(What you will do) Arrange every line of the listing below as a numbered list, and leave out the blank lines.

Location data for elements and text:
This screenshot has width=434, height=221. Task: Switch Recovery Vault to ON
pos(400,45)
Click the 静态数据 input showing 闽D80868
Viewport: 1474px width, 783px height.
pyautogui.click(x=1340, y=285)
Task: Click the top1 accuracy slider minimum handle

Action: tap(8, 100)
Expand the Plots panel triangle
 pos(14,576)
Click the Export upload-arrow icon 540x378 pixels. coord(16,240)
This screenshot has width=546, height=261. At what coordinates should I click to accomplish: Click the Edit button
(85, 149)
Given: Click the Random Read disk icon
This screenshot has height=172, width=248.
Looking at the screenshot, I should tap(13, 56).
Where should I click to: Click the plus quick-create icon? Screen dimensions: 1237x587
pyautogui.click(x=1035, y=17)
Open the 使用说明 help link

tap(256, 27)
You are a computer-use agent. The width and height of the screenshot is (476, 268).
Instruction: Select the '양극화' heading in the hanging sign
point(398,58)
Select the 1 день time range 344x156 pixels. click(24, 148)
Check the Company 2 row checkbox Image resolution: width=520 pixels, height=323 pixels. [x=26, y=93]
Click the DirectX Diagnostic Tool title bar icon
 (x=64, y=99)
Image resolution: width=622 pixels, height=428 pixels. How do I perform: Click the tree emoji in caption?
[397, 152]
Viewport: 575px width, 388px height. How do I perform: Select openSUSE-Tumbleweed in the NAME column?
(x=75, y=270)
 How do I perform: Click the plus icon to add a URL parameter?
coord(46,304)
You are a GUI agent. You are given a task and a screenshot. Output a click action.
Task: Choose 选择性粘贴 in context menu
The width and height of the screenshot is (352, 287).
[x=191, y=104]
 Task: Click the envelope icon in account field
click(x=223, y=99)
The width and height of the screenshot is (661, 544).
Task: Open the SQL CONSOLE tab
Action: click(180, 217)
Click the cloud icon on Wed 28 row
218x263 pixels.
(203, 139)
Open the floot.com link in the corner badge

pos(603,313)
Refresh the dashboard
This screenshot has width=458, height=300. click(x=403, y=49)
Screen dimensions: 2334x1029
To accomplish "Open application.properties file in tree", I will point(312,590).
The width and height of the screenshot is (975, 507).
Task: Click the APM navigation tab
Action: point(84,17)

(Result for this exercise)
1. This screenshot has width=434, height=221. Task: Switch Recovery Vault to ON
2. pos(400,45)
3. Click the 静态数据 input showing 闽D80868
4. Viewport: 1474px width, 783px height.
5. pyautogui.click(x=1340, y=285)
6. Task: Click the top1 accuracy slider minimum handle
7. Action: tap(8, 100)
8. Expand the Plots panel triangle
9.  pos(14,576)
10. Click the Export upload-arrow icon 540x378 pixels. coord(16,240)
11. This screenshot has width=546, height=261. At what coordinates should I click to accomplish: Click the Edit button
12. (85, 149)
13. Given: Click the Random Read disk icon
14. This screenshot has height=172, width=248.
15. Looking at the screenshot, I should tap(13, 56).
16. Where should I click to: Click the plus quick-create icon? Screen dimensions: 1237x587
17. pyautogui.click(x=1035, y=17)
18. Open the 使用说明 help link
19. tap(256, 27)
20. You are a computer-use agent. The width and height of the screenshot is (476, 268).
21. Instruction: Select the '양극화' heading in the hanging sign
22. point(398,58)
23. Select the 1 день time range 344x156 pixels. click(24, 148)
24. Check the Company 2 row checkbox Image resolution: width=520 pixels, height=323 pixels. [x=26, y=93]
25. Click the DirectX Diagnostic Tool title bar icon
26.  (x=64, y=99)
27. Image resolution: width=622 pixels, height=428 pixels. How do I perform: Click the tree emoji in caption?
28. [397, 152]
29. Viewport: 575px width, 388px height. How do I perform: Select openSUSE-Tumbleweed in the NAME column?
30. (x=75, y=270)
31.  How do I perform: Click the plus icon to add a URL parameter?
32. coord(46,304)
33. You are a GUI agent. You are given a task and a screenshot. Output a click action.
34. Task: Choose 选择性粘贴 in context menu
35. The width and height of the screenshot is (352, 287).
36. [x=191, y=104]
37.  Task: Click the envelope icon in account field
38. click(x=223, y=99)
39. The width and height of the screenshot is (661, 544).
40. Task: Open the SQL CONSOLE tab
41. Action: click(180, 217)
42. Click the cloud icon on Wed 28 row
43. 218x263 pixels.
44. (203, 139)
45. Open the floot.com link in the corner badge
46. pos(603,313)
47. Refresh the dashboard
48. This screenshot has width=458, height=300. click(x=403, y=49)
49. Screen dimensions: 2334x1029
50. To accomplish "Open application.properties file in tree", I will point(312,590).
51. The width and height of the screenshot is (975, 507).
52. Task: Click the APM navigation tab
53. Action: point(84,17)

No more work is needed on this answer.